— START —
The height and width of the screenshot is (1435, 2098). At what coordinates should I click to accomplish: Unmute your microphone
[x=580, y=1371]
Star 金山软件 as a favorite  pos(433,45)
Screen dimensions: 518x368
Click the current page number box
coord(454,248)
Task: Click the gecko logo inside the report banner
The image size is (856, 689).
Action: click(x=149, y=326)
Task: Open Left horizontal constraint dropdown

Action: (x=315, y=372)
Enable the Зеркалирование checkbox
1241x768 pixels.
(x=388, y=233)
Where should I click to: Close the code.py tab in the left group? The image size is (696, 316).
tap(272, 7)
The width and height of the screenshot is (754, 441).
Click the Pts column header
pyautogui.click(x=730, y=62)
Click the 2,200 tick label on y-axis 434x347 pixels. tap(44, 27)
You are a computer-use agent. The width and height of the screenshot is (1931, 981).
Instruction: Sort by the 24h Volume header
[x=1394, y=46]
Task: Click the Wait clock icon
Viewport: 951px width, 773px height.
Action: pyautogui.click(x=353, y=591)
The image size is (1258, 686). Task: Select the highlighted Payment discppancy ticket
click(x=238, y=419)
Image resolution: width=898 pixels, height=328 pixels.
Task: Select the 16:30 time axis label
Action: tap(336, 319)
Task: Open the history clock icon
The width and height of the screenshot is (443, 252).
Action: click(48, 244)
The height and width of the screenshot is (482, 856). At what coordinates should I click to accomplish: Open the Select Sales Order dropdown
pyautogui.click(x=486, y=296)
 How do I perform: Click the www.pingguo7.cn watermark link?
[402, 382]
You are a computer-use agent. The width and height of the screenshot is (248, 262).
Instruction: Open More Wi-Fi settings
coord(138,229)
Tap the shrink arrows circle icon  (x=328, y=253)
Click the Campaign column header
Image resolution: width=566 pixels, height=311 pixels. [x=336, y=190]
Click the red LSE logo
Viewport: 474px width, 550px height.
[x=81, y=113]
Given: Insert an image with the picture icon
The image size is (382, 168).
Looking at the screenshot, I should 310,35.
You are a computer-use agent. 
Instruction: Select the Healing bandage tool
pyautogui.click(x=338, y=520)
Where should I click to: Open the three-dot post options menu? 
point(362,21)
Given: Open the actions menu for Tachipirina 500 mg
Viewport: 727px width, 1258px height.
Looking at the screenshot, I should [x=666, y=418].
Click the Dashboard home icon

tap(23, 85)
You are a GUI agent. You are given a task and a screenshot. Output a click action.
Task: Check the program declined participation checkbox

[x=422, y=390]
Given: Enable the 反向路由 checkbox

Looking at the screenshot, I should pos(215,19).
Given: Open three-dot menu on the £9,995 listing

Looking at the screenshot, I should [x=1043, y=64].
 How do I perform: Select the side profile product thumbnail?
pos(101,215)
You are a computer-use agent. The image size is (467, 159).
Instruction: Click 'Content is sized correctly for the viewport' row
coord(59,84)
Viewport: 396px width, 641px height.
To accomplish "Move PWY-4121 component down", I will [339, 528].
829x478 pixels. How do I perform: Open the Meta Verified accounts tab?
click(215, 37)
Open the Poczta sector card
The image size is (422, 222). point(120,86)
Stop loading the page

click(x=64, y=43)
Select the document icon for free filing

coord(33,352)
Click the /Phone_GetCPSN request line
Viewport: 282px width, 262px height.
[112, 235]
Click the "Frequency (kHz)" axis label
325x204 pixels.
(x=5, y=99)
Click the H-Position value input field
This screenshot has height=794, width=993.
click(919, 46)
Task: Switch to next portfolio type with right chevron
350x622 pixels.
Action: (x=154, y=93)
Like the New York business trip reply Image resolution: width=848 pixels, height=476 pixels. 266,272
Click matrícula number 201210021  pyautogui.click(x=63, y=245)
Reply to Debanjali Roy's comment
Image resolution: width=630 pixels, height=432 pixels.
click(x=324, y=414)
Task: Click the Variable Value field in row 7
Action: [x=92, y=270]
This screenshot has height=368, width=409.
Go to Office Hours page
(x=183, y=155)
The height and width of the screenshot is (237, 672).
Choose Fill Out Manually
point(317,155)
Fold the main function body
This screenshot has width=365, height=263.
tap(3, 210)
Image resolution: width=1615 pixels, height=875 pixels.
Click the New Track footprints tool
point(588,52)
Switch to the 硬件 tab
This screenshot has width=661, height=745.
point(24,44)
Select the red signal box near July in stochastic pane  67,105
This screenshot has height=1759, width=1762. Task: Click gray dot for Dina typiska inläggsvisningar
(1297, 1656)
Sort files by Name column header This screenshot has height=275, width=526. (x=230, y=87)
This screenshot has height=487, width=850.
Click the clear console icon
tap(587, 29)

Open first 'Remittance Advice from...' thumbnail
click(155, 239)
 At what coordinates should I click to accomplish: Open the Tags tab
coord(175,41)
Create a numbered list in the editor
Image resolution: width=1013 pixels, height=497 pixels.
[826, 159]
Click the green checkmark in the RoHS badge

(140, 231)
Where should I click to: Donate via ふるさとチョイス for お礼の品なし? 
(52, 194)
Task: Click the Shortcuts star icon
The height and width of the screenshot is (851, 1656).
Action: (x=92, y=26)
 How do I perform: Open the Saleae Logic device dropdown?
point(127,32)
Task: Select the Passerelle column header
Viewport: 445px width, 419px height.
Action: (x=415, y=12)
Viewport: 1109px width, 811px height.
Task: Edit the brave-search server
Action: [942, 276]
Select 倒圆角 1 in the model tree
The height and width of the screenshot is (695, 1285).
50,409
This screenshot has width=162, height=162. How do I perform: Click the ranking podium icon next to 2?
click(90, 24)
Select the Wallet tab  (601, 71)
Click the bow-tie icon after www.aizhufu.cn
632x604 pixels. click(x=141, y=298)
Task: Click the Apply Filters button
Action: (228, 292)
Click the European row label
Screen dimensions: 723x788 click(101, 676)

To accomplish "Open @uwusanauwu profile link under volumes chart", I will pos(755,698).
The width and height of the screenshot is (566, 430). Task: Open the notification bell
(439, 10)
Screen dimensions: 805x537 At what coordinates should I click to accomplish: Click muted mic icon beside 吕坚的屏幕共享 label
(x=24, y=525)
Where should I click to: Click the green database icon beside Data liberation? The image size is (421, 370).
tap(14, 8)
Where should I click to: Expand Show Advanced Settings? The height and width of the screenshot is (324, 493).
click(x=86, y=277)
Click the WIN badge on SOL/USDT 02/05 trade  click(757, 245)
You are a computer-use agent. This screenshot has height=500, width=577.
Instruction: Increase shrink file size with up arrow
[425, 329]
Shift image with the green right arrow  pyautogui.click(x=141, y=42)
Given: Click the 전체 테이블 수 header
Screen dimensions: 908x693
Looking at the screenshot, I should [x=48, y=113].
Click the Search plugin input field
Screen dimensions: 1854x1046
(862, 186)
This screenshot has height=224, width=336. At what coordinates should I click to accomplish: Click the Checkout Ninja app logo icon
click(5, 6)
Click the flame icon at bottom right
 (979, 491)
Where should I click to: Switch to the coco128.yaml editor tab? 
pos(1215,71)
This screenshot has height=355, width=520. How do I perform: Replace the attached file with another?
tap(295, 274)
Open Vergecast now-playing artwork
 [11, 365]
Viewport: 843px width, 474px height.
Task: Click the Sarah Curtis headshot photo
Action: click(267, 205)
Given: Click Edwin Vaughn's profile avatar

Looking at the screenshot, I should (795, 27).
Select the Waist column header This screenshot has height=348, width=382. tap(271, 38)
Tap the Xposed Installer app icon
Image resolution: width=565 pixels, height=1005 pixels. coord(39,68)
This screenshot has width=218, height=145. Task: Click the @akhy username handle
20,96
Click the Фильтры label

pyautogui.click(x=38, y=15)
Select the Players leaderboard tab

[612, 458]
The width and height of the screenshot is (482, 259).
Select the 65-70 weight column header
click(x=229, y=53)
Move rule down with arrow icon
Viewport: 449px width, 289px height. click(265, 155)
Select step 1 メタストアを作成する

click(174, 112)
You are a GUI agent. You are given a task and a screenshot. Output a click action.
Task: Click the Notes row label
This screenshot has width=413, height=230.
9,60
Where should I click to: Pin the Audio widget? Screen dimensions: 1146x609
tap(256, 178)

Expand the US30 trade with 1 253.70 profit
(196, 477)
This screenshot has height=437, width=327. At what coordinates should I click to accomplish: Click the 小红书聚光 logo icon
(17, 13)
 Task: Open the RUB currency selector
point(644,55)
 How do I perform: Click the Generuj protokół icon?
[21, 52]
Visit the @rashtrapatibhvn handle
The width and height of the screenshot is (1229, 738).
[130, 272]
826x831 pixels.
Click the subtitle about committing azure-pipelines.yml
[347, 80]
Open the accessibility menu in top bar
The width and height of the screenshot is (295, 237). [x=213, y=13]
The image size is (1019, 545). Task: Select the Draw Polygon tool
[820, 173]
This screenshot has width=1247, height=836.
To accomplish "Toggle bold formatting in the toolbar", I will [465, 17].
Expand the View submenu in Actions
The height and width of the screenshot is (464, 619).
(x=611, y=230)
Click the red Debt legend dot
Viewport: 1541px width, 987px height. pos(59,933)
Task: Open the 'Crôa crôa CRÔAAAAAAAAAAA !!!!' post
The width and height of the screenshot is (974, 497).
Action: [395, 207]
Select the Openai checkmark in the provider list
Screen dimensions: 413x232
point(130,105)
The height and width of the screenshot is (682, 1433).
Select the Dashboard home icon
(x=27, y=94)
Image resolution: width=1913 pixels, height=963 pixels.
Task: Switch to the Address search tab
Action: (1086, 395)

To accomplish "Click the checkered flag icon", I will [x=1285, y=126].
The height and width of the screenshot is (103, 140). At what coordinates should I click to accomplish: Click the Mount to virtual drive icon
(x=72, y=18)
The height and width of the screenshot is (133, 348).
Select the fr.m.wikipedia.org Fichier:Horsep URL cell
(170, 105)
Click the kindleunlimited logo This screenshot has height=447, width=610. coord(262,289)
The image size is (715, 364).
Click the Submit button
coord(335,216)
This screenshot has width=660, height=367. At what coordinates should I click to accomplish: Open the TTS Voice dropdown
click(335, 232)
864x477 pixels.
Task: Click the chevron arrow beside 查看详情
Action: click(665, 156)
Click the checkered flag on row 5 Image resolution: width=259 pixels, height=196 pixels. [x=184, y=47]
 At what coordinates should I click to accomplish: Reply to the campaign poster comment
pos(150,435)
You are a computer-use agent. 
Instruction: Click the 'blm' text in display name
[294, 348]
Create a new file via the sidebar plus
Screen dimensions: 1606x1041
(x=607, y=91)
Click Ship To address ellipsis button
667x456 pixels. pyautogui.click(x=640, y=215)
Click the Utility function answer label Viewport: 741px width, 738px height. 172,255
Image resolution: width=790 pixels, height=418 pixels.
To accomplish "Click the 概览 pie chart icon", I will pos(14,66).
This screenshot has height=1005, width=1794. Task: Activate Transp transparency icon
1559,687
— END —
**Problem to solve:** Output the records as a JSON list of strings with one string per line and blank lines left out, starting at the line containing "This screenshot has width=660, height=367." and ending at the line containing "Click the checkered flag on". Cover only those lines.

**Solved exercise:**
[
  "This screenshot has width=660, height=367. At what coordinates should I click to accomplish: Open the TTS Voice dropdown",
  "click(335, 232)",
  "864x477 pixels.",
  "Task: Click the chevron arrow beside 查看详情",
  "Action: click(665, 156)",
  "Click the checkered flag on row 5 Image resolution: width=259 pixels, height=196 pixels. [x=184, y=47]"
]